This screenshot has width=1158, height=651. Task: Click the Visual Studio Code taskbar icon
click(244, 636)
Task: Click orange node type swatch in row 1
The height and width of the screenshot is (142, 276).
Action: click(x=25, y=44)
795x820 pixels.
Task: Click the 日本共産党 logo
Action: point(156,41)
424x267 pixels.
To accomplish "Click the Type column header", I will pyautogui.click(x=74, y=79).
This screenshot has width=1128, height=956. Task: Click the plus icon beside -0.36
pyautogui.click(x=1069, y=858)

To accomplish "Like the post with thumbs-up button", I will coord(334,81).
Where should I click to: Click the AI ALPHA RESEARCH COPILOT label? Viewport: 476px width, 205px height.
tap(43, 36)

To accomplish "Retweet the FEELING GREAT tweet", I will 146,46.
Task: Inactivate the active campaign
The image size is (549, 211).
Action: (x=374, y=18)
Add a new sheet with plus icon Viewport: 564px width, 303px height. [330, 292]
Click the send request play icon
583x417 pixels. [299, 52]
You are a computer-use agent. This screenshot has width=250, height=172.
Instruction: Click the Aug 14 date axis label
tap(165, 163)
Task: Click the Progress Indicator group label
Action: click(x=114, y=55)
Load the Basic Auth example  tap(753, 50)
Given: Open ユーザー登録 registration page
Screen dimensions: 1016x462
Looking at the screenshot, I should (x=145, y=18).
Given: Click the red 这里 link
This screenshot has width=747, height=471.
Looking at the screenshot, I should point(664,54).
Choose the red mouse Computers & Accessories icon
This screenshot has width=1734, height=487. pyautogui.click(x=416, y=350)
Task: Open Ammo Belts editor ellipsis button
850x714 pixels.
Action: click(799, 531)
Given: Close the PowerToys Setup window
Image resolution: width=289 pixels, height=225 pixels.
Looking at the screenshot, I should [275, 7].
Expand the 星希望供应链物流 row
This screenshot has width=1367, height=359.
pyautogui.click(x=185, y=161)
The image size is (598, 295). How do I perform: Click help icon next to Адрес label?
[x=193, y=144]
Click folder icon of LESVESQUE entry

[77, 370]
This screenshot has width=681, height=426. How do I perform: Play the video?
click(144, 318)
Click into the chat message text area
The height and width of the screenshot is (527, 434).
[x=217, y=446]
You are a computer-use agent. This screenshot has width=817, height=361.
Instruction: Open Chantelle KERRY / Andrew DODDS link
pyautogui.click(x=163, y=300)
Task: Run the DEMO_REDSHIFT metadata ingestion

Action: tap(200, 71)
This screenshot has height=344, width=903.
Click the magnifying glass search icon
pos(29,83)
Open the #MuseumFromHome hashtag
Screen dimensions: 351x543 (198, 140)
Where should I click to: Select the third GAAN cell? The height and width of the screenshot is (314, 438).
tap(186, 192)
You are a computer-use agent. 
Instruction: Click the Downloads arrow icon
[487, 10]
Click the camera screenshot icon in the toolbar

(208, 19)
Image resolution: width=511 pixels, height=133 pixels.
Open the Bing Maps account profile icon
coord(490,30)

YOUR ASSIGNMENT: Please retype all of the records above exactly as they are.

TASK SOLUTION:
This screenshot has width=1158, height=651. Task: Click the Visual Studio Code taskbar icon
click(244, 636)
Task: Click orange node type swatch in row 1
The height and width of the screenshot is (142, 276).
Action: click(x=25, y=44)
795x820 pixels.
Task: Click the 日本共産党 logo
Action: point(156,41)
424x267 pixels.
To accomplish "Click the Type column header", I will pyautogui.click(x=74, y=79).
This screenshot has width=1128, height=956. Task: Click the plus icon beside -0.36
pyautogui.click(x=1069, y=858)

To accomplish "Like the post with thumbs-up button", I will coord(334,81).
Where should I click to: Click the AI ALPHA RESEARCH COPILOT label? Viewport: 476px width, 205px height.
tap(43, 36)

To accomplish "Retweet the FEELING GREAT tweet", I will 146,46.
Task: Inactivate the active campaign
The image size is (549, 211).
Action: (x=374, y=18)
Add a new sheet with plus icon Viewport: 564px width, 303px height. [330, 292]
Click the send request play icon
583x417 pixels. [299, 52]
You are a computer-use agent. This screenshot has width=250, height=172.
Instruction: Click the Aug 14 date axis label
tap(165, 163)
Task: Click the Progress Indicator group label
Action: click(x=114, y=55)
Load the Basic Auth example  tap(753, 50)
Given: Open ユーザー登録 registration page
Screen dimensions: 1016x462
Looking at the screenshot, I should (x=145, y=18).
Given: Click the red 这里 link
This screenshot has width=747, height=471.
Looking at the screenshot, I should point(664,54).
Choose the red mouse Computers & Accessories icon
This screenshot has width=1734, height=487. pyautogui.click(x=416, y=350)
Task: Open Ammo Belts editor ellipsis button
850x714 pixels.
Action: click(799, 531)
Given: Close the PowerToys Setup window
Image resolution: width=289 pixels, height=225 pixels.
Looking at the screenshot, I should [275, 7].
Expand the 星希望供应链物流 row
This screenshot has width=1367, height=359.
pyautogui.click(x=185, y=161)
The image size is (598, 295). How do I perform: Click help icon next to Адрес label?
[x=193, y=144]
Click folder icon of LESVESQUE entry

[77, 370]
This screenshot has width=681, height=426. How do I perform: Play the video?
click(144, 318)
Click into the chat message text area
The height and width of the screenshot is (527, 434).
[x=217, y=446]
You are a computer-use agent. This screenshot has width=817, height=361.
Instruction: Open Chantelle KERRY / Andrew DODDS link
pyautogui.click(x=163, y=300)
Task: Run the DEMO_REDSHIFT metadata ingestion

Action: tap(200, 71)
This screenshot has height=344, width=903.
Click the magnifying glass search icon
pos(29,83)
Open the #MuseumFromHome hashtag
Screen dimensions: 351x543 (198, 140)
Where should I click to: Select the third GAAN cell? The height and width of the screenshot is (314, 438).
tap(186, 192)
You are a computer-use agent. 
Instruction: Click the Downloads arrow icon
[487, 10]
Click the camera screenshot icon in the toolbar

(208, 19)
Image resolution: width=511 pixels, height=133 pixels.
Open the Bing Maps account profile icon
coord(490,30)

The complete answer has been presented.